Chancellor Angela Merkel will push Tuesday for Germany’s 16 states to agree to tougher measures including alcohol bans or stricter mask requirements should coronavirus cases soar beyond a threshold as winter approaches.
With infection rates rising again since the summer, Merkel will stress at a meeting with state premiers later Tuesday the importance of not risking another full-fledged lockdown across Germany like in mid-March.
“The overarching aim must be to keep schools and childcare facilities running, as well as the continued operation of the economy after the painful restrictions early this year and in the summer,” according to a draft policy paper seen by AFP that is to be discussed at the meeting.
At the same time, with huge clusters of outbreaks seen often after family gatherings or private parties, the chancellor will urge state premiers to agree to imposing a ceiling on the numbers of people gathering if infection rates were to rise above the threshold of 35 new cases per 100,000 over seven days.
Measures including widening the list of places where people are required to wear masks or “bans on alcohol sale for a limited period of time” could also be imposed in cases of unabated contagion.

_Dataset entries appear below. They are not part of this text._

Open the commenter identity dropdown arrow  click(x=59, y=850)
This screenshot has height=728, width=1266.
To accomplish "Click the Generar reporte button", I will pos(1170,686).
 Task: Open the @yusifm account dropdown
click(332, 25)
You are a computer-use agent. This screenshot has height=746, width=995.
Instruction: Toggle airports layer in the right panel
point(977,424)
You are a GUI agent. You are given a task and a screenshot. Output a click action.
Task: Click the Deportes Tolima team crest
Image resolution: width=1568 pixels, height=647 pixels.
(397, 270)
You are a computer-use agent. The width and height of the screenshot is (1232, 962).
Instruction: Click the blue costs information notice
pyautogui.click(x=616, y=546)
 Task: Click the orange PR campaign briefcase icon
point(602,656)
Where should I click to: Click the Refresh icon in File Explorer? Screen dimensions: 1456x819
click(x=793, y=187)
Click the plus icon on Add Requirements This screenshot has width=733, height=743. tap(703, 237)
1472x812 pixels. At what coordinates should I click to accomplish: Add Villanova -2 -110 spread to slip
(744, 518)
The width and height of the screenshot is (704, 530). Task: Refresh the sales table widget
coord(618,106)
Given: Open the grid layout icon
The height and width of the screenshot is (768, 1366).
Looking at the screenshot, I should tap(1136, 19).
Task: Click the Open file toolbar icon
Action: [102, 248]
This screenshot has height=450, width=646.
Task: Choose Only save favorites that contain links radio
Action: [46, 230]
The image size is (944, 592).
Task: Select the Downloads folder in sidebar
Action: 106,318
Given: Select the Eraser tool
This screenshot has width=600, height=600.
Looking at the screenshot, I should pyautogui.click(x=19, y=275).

But ahead of the meeting, some state premiers have already voiced opposition to toughening measures.
Saxony state premier Michael Kretschmer said stricter rules made sense only in places where infections are sharply rising.
“That is not an issue for Saxony. That’s why there won’t be toughened rules here,” he told regional radio MDR Sachsen.
In a meeting on Monday with her CDU party’s top brass, Merkel had warned that new infection numbers — currently at around 2,000 a day — could leap to 19,200 daily if the “trend continues in this way,” party sources told AFP.
Germany began to ease stringent measures including shop closures or limits to the numbers of people meeting from late April, after weeks of lockdown brought new infections down from the peak of around 6,000 daily.
But with travel picking up again, particularly during summer holidays, and larger gatherings taking place, contagion has returned swiftly, bringing current infection numbers to heights last seen at the end of April.